* What you will do: Set down, word for word, the line with "You are a computer-use" and the lines after it through the final line of the data below, without pictures.

[Opening Input data section]

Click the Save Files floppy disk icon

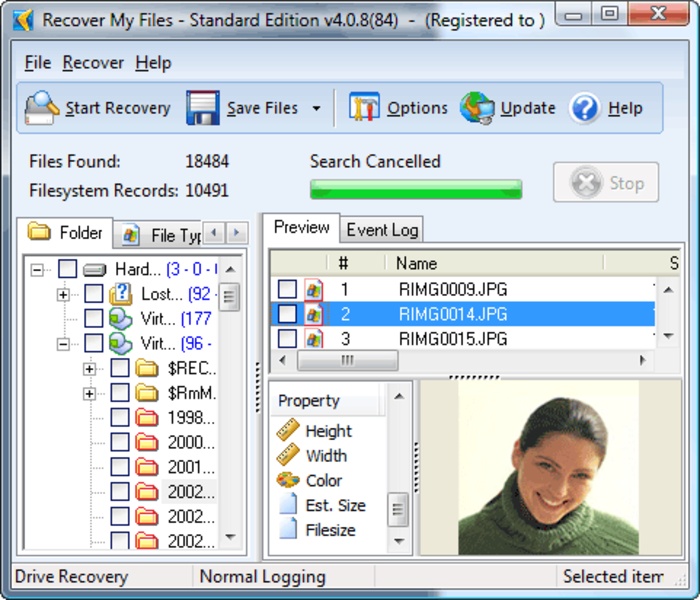pos(203,108)
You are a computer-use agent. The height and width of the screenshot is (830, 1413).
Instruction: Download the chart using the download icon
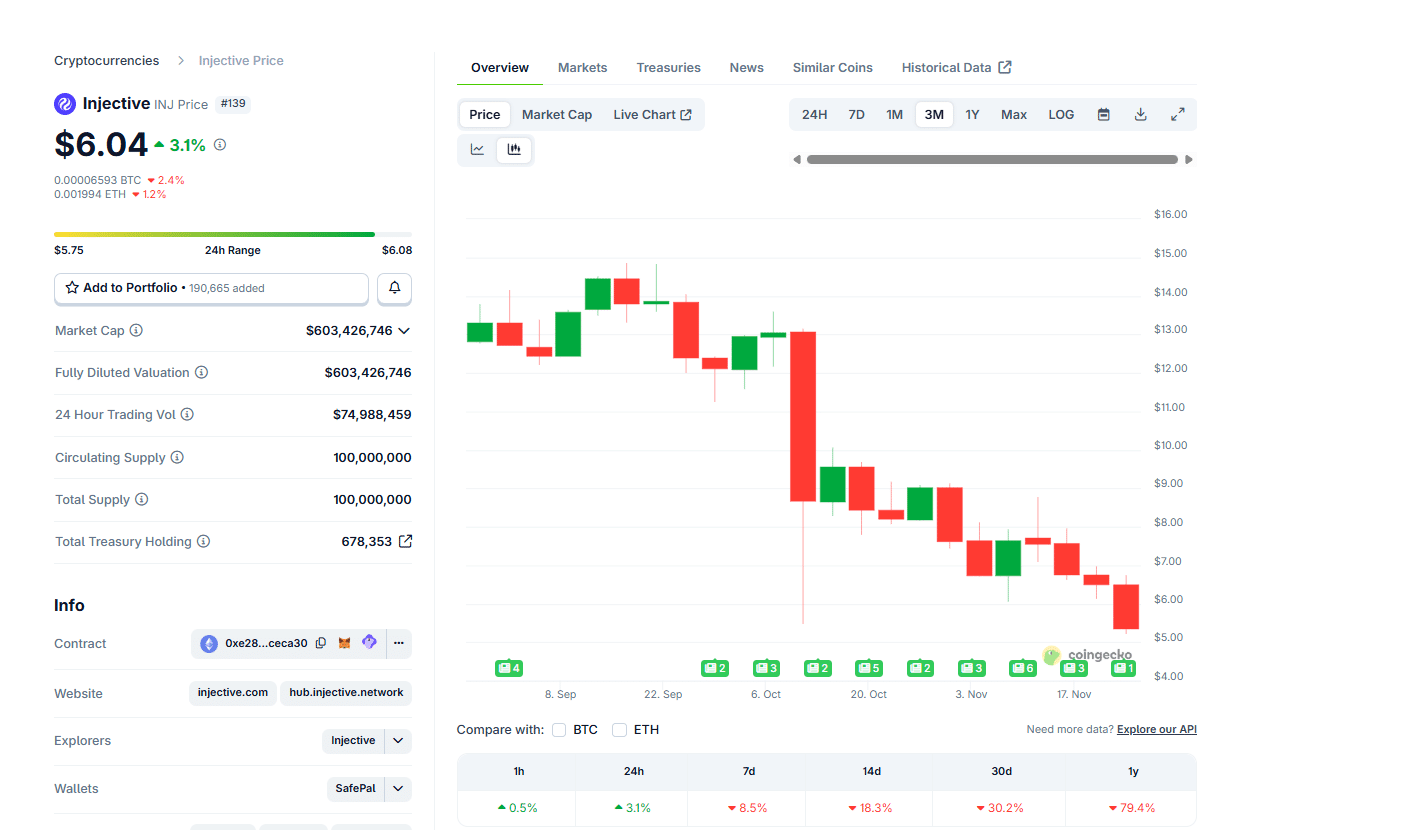pyautogui.click(x=1140, y=114)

[Closing Input data section]

* Reply:
You are a computer-use agent. The height and width of the screenshot is (830, 1413).
Instruction: Download the chart using the download icon
pyautogui.click(x=1140, y=114)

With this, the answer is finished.